Text excerpt —
....................

Wenski aimed to clear up what he calls “confusion” over the issue of COVID-19 vaccinations by directing his priests to a talk by Fr. Alfred Cioffi, an Associate Professor of Biology and Bioethics, on COVID-19 virus and vaccines. 

Fr. Cioffi pointed out during the discussion with Florida Catholic editors that the COVID-19 virus has a “very high survival rate,” saying, “The rate is 95 to 97 percent survival. It doesn’t mean that if I get COVID which is the actual disease, that I’m gonna die automatically. Not at all.”

Some have pointed out that even this mortality rate is likely overblown, with one reason being that “if someone dies with Covid-19,” that is being counted as a Covid-19 death, as Dr. Deborah Birx explained last year during the early days of the crisis.

Fr. Cioffi goes on to say that protecting others is one reason there is a “responsibility” to take the COVID-19 vaccine. “In the measure I become vaccinated, then I stop the virus in its tracks from infecting other people,” said Cioffi, although he did not mention the CDF’s statement that “vaccination is not, as a rule, a moral obligation and that, therefore, it must be voluntary.”

Florida Catholic editor Ana Rodriguez-Soto asked Fr. Cioffi, “How do I know the vaccine is not gonna be harmful? Are we guinea pigs?”

Fr. Cioffi replied, “No, no, no, it has been tested. Keep in mind it has FDA approval. Fast track means they try to eliminate as much bureaucracy as possible. Health was not compromised.”

Fr. Cioffi does not mention here that what is sometimes called “phase four” of clinical trials has been skipped in the process of approval for the COVID-19 vaccines, as chief FDA vaccine regulator Dr. Peter Marks has admitted. 

Dr. Marks explained during an FDA podcast that “In this case, it’s what happens after the vaccine is approved.” It involves looking at even larger numbers of people to make sure that we really understand how the vaccine works in either specific populations or that we understand any specific side effects that we think might be associated with the vaccine,” said Marks.

Dr. Marks was vaccine chief for Operation Warp Speed when it began, but then reverted back to his role as chief vaccine regulator at the FDA, despite the fact that then-FDA Commissioner Stephen Hahn claimed in August that they had “drawn a very bright line at FDA between us and Operation Warp Speed because we’re the independent regulator.

A considerable number of doctors and individuals worldwide have expressed alarm about the reported and inherent dangers of mRNA COVID-vaccines in particular.

For example, governments and medical organizations have warned of the mRNA vaccines’ potentially harmful impact on unborn children and breastfeeding newborn children, as well as on fertility. World Health Organization officials have advised that pregnant women refrain from receiving the Moderna mRNA vaccine, and the U.K. government has cautioned that pregnant and breastfeeding women should not receive the Pfizer mRNA vaccine.

Even more troubling have been the reports of deaths and injuries following mRNA vaccination, such as those found in a re-analysis of published data from the Israeli Health Ministry by Dr. Hervé Seligmann and engineer Haim Yativ, which revealed that Pfizer’s mRNA experimental vaccine killed “about 40 times more (elderly) people than the disease itself would have killed” during a recent five-week vaccination period.

....................

How to complete this task — Copy everything from "Wenski aimed to" down to "virus and vaccines." in the COVID-19 vaccine text, swapping "priests" for "clergy". The lines that come next are from a different source.

Source material —
....................

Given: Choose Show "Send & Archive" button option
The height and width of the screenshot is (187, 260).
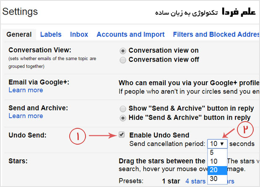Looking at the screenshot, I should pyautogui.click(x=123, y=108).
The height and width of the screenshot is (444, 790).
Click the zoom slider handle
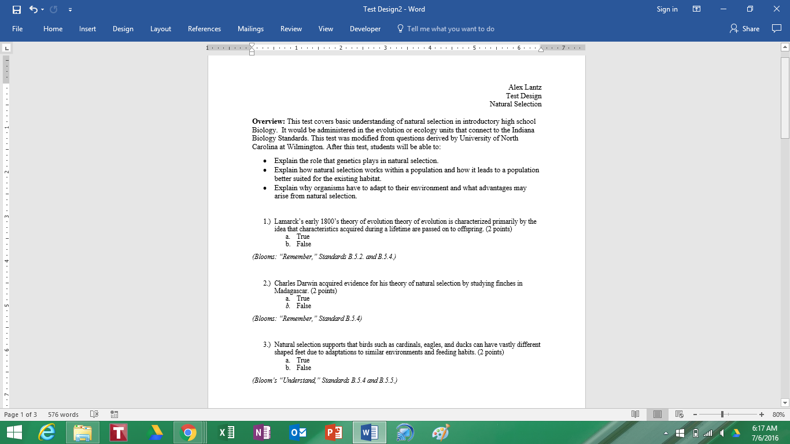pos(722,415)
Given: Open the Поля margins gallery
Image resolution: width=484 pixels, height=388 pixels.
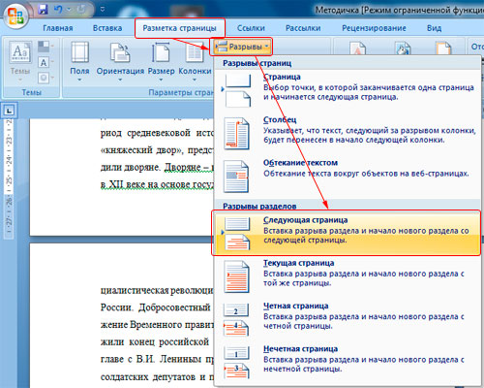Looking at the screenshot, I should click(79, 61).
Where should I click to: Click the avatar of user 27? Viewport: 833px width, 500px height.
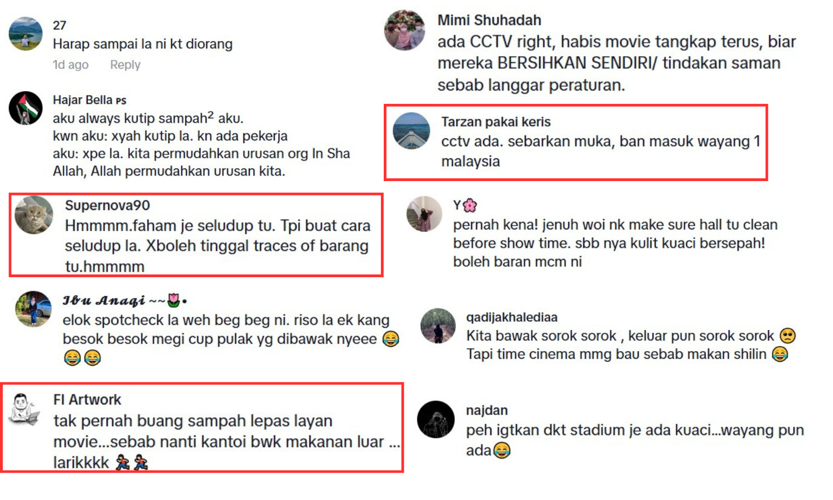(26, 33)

....................

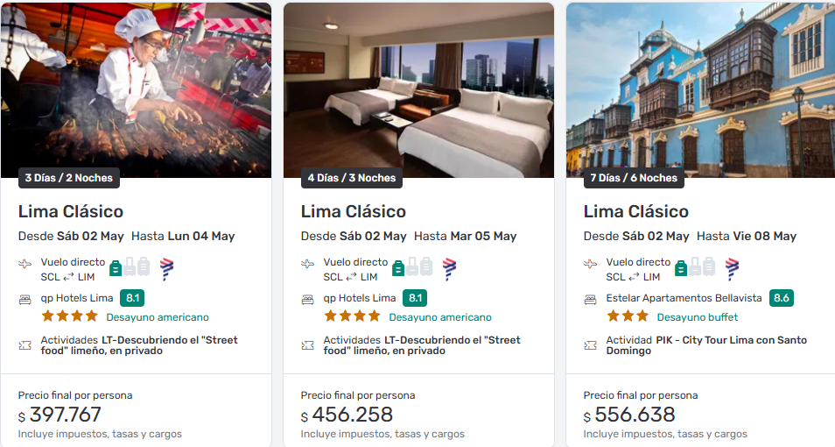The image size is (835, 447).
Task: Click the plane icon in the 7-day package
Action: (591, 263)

....................

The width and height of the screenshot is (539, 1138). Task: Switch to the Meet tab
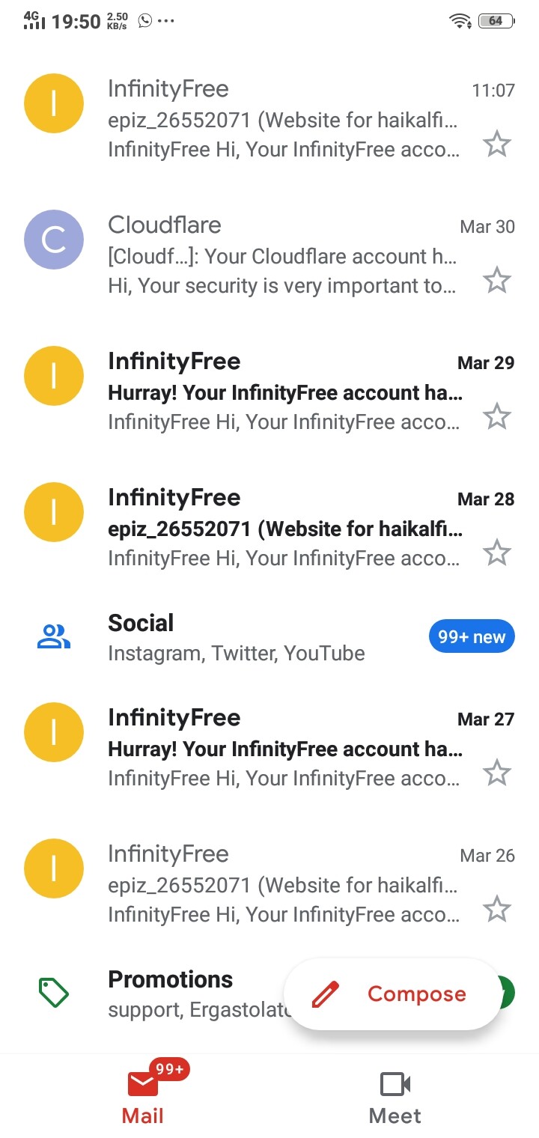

....................

Output of the exercise —
Wenski aimed to clear up what he calls “confusion” over the issue of COVID-19 vaccinations by directing his clergy to a talk by Fr. Alfred Cioffi, an Associate Professor of Biology and Bioethics, on COVID-19 virus and vaccines.